* [What you need to do]:
Reproduce each of the following entries verbatim, leaving every line unchanged.

* [Extracted data entries]:
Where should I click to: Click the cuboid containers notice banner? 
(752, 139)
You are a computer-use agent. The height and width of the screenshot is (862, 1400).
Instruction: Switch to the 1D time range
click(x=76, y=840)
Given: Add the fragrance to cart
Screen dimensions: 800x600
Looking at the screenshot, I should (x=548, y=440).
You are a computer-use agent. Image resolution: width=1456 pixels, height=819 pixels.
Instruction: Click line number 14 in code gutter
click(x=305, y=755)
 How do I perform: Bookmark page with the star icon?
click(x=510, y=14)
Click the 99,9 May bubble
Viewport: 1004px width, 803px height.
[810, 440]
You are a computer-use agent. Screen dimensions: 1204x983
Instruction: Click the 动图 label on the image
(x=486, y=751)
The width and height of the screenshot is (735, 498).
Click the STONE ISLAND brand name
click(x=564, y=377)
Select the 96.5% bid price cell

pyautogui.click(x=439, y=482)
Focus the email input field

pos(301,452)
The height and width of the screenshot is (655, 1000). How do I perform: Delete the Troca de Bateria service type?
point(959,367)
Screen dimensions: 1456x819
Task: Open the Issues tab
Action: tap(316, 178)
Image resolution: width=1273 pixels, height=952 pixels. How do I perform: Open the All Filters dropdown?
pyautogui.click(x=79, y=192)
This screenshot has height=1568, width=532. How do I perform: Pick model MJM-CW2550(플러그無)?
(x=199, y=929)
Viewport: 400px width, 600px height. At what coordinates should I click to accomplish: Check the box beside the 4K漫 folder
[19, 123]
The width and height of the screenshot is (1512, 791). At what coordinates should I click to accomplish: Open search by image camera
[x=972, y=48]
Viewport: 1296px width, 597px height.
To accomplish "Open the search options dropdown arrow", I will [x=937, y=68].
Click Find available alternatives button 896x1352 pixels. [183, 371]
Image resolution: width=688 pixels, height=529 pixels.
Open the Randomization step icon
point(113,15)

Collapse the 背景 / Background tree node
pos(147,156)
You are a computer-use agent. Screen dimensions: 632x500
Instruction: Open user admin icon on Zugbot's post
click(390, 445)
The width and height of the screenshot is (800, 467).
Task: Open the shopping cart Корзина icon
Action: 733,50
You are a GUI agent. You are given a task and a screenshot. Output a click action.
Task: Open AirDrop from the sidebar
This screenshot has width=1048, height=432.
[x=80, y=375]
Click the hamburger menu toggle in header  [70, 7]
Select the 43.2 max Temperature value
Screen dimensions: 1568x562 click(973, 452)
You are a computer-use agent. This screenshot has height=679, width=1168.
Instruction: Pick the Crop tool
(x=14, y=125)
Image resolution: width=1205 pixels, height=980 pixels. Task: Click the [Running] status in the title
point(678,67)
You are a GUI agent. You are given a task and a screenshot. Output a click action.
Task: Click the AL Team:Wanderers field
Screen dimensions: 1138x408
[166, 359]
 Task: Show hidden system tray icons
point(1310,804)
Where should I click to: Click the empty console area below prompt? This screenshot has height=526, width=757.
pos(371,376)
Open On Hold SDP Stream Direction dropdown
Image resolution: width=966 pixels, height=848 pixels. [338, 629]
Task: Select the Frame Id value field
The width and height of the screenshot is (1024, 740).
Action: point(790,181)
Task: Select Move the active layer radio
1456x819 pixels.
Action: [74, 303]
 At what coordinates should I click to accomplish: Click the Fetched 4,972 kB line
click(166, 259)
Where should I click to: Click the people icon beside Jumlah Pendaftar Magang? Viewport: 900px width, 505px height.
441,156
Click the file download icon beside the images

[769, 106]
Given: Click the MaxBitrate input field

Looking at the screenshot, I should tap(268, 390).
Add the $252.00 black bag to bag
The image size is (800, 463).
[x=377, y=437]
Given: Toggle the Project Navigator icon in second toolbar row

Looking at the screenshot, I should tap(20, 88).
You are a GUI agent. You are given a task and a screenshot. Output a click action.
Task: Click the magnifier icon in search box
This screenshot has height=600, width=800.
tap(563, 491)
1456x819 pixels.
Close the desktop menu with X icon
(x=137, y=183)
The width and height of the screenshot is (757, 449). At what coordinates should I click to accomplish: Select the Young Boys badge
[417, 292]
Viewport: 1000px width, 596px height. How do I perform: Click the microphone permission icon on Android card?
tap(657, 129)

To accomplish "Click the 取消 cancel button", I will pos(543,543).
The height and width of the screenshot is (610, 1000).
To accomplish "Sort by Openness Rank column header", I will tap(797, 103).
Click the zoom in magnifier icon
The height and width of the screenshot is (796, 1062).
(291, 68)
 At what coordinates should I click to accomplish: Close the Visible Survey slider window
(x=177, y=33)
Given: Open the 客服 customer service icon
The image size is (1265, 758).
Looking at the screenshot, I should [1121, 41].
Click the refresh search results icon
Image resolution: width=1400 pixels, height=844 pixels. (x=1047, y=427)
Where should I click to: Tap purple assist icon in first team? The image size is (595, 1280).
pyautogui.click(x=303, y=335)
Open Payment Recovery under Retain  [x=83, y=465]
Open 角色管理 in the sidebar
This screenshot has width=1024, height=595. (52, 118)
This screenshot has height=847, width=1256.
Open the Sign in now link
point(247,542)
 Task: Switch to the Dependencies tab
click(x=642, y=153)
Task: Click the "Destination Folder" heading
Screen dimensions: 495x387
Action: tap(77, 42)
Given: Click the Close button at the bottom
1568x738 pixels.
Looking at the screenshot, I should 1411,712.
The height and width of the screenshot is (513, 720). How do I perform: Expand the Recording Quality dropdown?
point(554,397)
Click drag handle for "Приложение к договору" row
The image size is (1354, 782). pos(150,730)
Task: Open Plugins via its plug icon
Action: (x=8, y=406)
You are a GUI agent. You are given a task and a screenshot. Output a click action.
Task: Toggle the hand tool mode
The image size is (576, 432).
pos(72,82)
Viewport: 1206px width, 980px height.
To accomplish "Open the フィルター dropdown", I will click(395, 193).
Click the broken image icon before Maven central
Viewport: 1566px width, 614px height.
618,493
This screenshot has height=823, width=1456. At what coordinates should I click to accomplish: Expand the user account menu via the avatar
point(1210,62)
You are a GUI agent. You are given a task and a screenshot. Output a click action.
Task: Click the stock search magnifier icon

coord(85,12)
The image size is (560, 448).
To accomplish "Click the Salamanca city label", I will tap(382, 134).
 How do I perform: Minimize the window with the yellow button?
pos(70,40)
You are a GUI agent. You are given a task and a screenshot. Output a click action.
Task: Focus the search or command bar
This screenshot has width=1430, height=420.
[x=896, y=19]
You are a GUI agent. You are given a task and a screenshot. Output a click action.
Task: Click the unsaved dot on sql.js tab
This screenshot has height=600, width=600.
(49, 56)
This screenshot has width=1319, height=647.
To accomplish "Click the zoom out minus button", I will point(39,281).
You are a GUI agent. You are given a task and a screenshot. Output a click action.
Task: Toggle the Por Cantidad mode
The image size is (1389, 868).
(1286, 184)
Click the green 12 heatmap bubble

* [Response for this exercise]:
Where should I click to: Click the cuboid containers notice banner? 
(752, 139)
You are a computer-use agent. The height and width of the screenshot is (862, 1400).
Instruction: Switch to the 1D time range
click(x=76, y=840)
Given: Add the fragrance to cart
Screen dimensions: 800x600
Looking at the screenshot, I should (x=548, y=440).
You are a computer-use agent. Image resolution: width=1456 pixels, height=819 pixels.
Instruction: Click line number 14 in code gutter
click(x=305, y=755)
 How do I perform: Bookmark page with the star icon?
click(x=510, y=14)
Click the 99,9 May bubble
Viewport: 1004px width, 803px height.
[810, 440]
You are a computer-use agent. Screen dimensions: 1204x983
Instruction: Click the 动图 label on the image
(x=486, y=751)
The width and height of the screenshot is (735, 498).
Click the STONE ISLAND brand name
click(x=564, y=377)
Select the 96.5% bid price cell

pyautogui.click(x=439, y=482)
Focus the email input field

pos(301,452)
The height and width of the screenshot is (655, 1000). How do I perform: Delete the Troca de Bateria service type?
point(959,367)
Screen dimensions: 1456x819
Task: Open the Issues tab
Action: tap(316, 178)
Image resolution: width=1273 pixels, height=952 pixels. How do I perform: Open the All Filters dropdown?
pyautogui.click(x=79, y=192)
This screenshot has height=1568, width=532. How do I perform: Pick model MJM-CW2550(플러그無)?
(x=199, y=929)
Viewport: 400px width, 600px height. At what coordinates should I click to accomplish: Check the box beside the 4K漫 folder
[19, 123]
The width and height of the screenshot is (1512, 791). At what coordinates should I click to accomplish: Open search by image camera
[x=972, y=48]
Viewport: 1296px width, 597px height.
To accomplish "Open the search options dropdown arrow", I will [x=937, y=68].
Click Find available alternatives button 896x1352 pixels. [183, 371]
Image resolution: width=688 pixels, height=529 pixels.
Open the Randomization step icon
point(113,15)

Collapse the 背景 / Background tree node
pos(147,156)
You are a computer-use agent. Screen dimensions: 632x500
Instruction: Open user admin icon on Zugbot's post
click(390, 445)
The width and height of the screenshot is (800, 467).
Task: Open the shopping cart Корзина icon
Action: 733,50
You are a GUI agent. You are given a task and a screenshot. Output a click action.
Task: Open AirDrop from the sidebar
This screenshot has width=1048, height=432.
[x=80, y=375]
Click the hamburger menu toggle in header  [70, 7]
Select the 43.2 max Temperature value
Screen dimensions: 1568x562 click(973, 452)
You are a computer-use agent. This screenshot has height=679, width=1168.
Instruction: Pick the Crop tool
(x=14, y=125)
Image resolution: width=1205 pixels, height=980 pixels. Task: Click the [Running] status in the title
point(678,67)
You are a GUI agent. You are given a task and a screenshot. Output a click action.
Task: Click the AL Team:Wanderers field
Screen dimensions: 1138x408
[166, 359]
 Task: Show hidden system tray icons
point(1310,804)
Where should I click to: Click the empty console area below prompt? This screenshot has height=526, width=757.
pos(371,376)
Open On Hold SDP Stream Direction dropdown
Image resolution: width=966 pixels, height=848 pixels. [338, 629]
Task: Select the Frame Id value field
The width and height of the screenshot is (1024, 740).
Action: point(790,181)
Task: Select Move the active layer radio
1456x819 pixels.
Action: [74, 303]
 At what coordinates should I click to accomplish: Click the Fetched 4,972 kB line
click(166, 259)
Where should I click to: Click the people icon beside Jumlah Pendaftar Magang? Viewport: 900px width, 505px height.
441,156
Click the file download icon beside the images

[769, 106]
Given: Click the MaxBitrate input field

Looking at the screenshot, I should tap(268, 390).
Add the $252.00 black bag to bag
The image size is (800, 463).
[x=377, y=437]
Given: Toggle the Project Navigator icon in second toolbar row

Looking at the screenshot, I should tap(20, 88).
You are a GUI agent. You are given a task and a screenshot. Output a click action.
Task: Click the magnifier icon in search box
This screenshot has height=600, width=800.
tap(563, 491)
1456x819 pixels.
Close the desktop menu with X icon
(x=137, y=183)
The width and height of the screenshot is (757, 449). At what coordinates should I click to accomplish: Select the Young Boys badge
[417, 292]
Viewport: 1000px width, 596px height. How do I perform: Click the microphone permission icon on Android card?
tap(657, 129)

To accomplish "Click the 取消 cancel button", I will pos(543,543).
The height and width of the screenshot is (610, 1000).
To accomplish "Sort by Openness Rank column header", I will tap(797, 103).
Click the zoom in magnifier icon
The height and width of the screenshot is (796, 1062).
(291, 68)
 At what coordinates should I click to accomplish: Close the Visible Survey slider window
(x=177, y=33)
Given: Open the 客服 customer service icon
The image size is (1265, 758).
Looking at the screenshot, I should [1121, 41].
Click the refresh search results icon
Image resolution: width=1400 pixels, height=844 pixels. (x=1047, y=427)
Where should I click to: Tap purple assist icon in first team? The image size is (595, 1280).
pyautogui.click(x=303, y=335)
Open Payment Recovery under Retain  [x=83, y=465]
Open 角色管理 in the sidebar
This screenshot has width=1024, height=595. (52, 118)
This screenshot has height=847, width=1256.
Open the Sign in now link
point(247,542)
 Task: Switch to the Dependencies tab
click(x=642, y=153)
Task: Click the "Destination Folder" heading
Screen dimensions: 495x387
Action: tap(77, 42)
Given: Click the Close button at the bottom
1568x738 pixels.
Looking at the screenshot, I should 1411,712.
The height and width of the screenshot is (513, 720). How do I perform: Expand the Recording Quality dropdown?
point(554,397)
Click drag handle for "Приложение к договору" row
The image size is (1354, 782). pos(150,730)
Task: Open Plugins via its plug icon
Action: (x=8, y=406)
You are a GUI agent. You are given a task and a screenshot. Output a click action.
Task: Toggle the hand tool mode
The image size is (576, 432).
pos(72,82)
Viewport: 1206px width, 980px height.
To accomplish "Open the フィルター dropdown", I will click(395, 193).
Click the broken image icon before Maven central
Viewport: 1566px width, 614px height.
618,493
This screenshot has height=823, width=1456. At what coordinates should I click to accomplish: Expand the user account menu via the avatar
point(1210,62)
You are a GUI agent. You are given a task and a screenshot. Output a click action.
Task: Click the stock search magnifier icon

coord(85,12)
The image size is (560, 448).
To accomplish "Click the Salamanca city label", I will tap(382, 134).
 How do I perform: Minimize the window with the yellow button?
pos(70,40)
You are a GUI agent. You are given a task and a screenshot. Output a click action.
Task: Focus the search or command bar
This screenshot has width=1430, height=420.
[x=896, y=19]
You are a GUI agent. You are given a task and a screenshot. Output a click action.
Task: Click the unsaved dot on sql.js tab
This screenshot has height=600, width=600.
(49, 56)
This screenshot has width=1319, height=647.
To accomplish "Click the zoom out minus button", I will point(39,281).
You are a GUI agent. You are given a task and a screenshot. Output a click action.
Task: Toggle the Por Cantidad mode
The image size is (1389, 868).
(1286, 184)
Click the green 12 heatmap bubble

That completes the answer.